Gagne’s 9 Events of Instruction made a lot of sense when I encountered them last year on my Teaching Artist short course, so I am quoting them here to remind myself of them:-

Gagne’s 9 Events of Instruction (click for original link on University of Florida website)

  1. Gain attention
  2. Inform learners of objectives
  3. Stimulate recall of prior learning
  4. Present the content
  5. Provide “learning guidance”
  6. Elicit performance (practice)
  7. Provide feedback
  8. Assess performance
  9. Enhance retention and transfer to the job

As I mentioned earlier this weekend, the other theoretical background I particularly liked was that of constructive alignment, so – I shall be re-reading this to refresh my memory:- John Biggs’ ‘Aligning Teaching for Constructing Learning’.  For my proposed lesson plans,  ILOs (Intended Learning Outcomes), the place of Assessment, and choosing TLAs (Teaching and Learning Activities), will all be central to the process.

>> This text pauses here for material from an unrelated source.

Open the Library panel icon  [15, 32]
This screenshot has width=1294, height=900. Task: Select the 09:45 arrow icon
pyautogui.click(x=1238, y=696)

The link already in my Resources is this:- Biggs, John,  ‘Aligning teaching for constructing learning‘ (the summary from a document dated 21.03.2003, reproduced by The Higher Education Academy in their Resources pages, via EvidenceNet.). I also looked at Warren Houghton’s ‘Constructive Alignment – and why it is important to the learning process’ (Chapter 6, p.27, in a Higher Education Academy subject guide to teaching and learning theory for engineering lecturers).  Both links have changed since we were given them last year, so I’ve updated them here and in my resource list.  You can take a scholar out of the library, but you can’t take the librarian out of the scholar …

There are four essential requirements for my forthcoming week, as far as the PGCert is concerned: see the Scottish music course handbook; mug up some theory; decide what is to be shared with the students and what they need to learn from it; and write two lesson plans.  Do-able?  I’ll soon find out!

Time Management

So, here we have a conundrum.  Do I blog about my daytime activities, or my evening ones?

By day?  I’ve just spent two days with my research head in the eighteenth century, but with one eye looking at digital possibilities for future developments.  I’d like to crunch a lot of data (“big data”) from nine or so different libraries, so that I can essentially stir it up and see what comes out of it.  At the moment I’m just looking at catalogues and websites to see how much of the data is available online in the first place.

By night, I’m a PGCert student, and I have two Scottish music classes to prepare for.  I’ve just been looking at last year’s e-portfolio (you can see it under the tab E-Portfolio 2014), to see which pedagogical strands particularly excited me, so that I can focus on those as I put together a theoretical account and a lesson plan for each class.  That led me to create a new page, E-Portfolio 2015-2016, ready for when I upload the assessment components later on in the course.  (Sorry if you looked and were disappointed to find it empty just now – that’s the reason why!)

So … I see that I warmed to constructive alignment as a pedagogy.  I had the chance to acquire some new textbooks published by Sage, a few months ago, so I got a shiny new book for just this purpose:- Constructivist Learning Design: Key Questions for Teaching to Standards, by George W. Gagnon, Jr., and Michelle Collay (2006).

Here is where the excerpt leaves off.